Laughter is remarkably selective in what it shuts down.  In the 1992 Journal of the American Medical Association #267, Dr. W. Fry notes that the endorphin protein, a natural morphine-like substance in our bodies, seems to remain constant in laughter, even as the stress hormones are being shut down.  Virtually all of us learn to laugh at four months of age, something which requires the action of fifteen facial muscles and changes in breathing.  When we laugh, at first the heart rate increases as does our rate of breathing.  After our laughter ceases, there is a period of relaxation, easing muscle tension and useful in breaking the muscle spasm in some neuralgias and rheumatism.  It has been estimated that 100 good laughs are equivalent to 10 minutes of rowing.  Dr. James Walsh, in his book Laughter & Health, described laughter as a massaging of all the organs within the body.  Cumulative laughter throughout the day, says Dr. Fry, may be significantly greater than that of an average marathon.  He describes laughter physiologically as an aerobic experience, an internal stationary jogging!
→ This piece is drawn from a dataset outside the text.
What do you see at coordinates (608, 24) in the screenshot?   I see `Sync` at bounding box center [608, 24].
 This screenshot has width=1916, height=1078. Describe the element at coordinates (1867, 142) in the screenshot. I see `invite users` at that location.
Laughter, comments Dr. Dixon, also aids lung ventilation, helping people with chest problems to clear congestion.  Research by Dr. McClelland, Dillan & Baker shows that laughter significantly increased levels of salivary immunoglobin A, a vital immune system protein which protects us against respiratory illnesses.  Dr. W. Fry at the 4th International Conference on Humour in Israel noted that laughter improves alertness, memory, learning, & creativity by releasing catecholamines into our body.  Laughter also has a measurable impact on reducing high blood pressure.

Why are we often attracted to others with a good sense of humour?  Because we seem to intuitively know that the ability to see the absurd, the ridiculous and the entertaining in the serious and trivial helps keep us mentally stable and healthy.  Somehow the burdens of overwork, excess responsibility, and the grief of life can fall off our shoulders, as laughter lightens our hearts.  Perhaps that is why the old proverb reminds us that there is a time to weep and a time to laugh.  Since Elias Antonas has been on the North Shore over a 3 month period of nightly renewal meetings, many North Shore residents have been discovering afresh that life can be enjoyable, and that Jesus brings lasting joy.  My prayer from Psalm 126 for the Deep Cove/Seymour community is that our mouths may be filled with laughter and our tongues with songs of joy.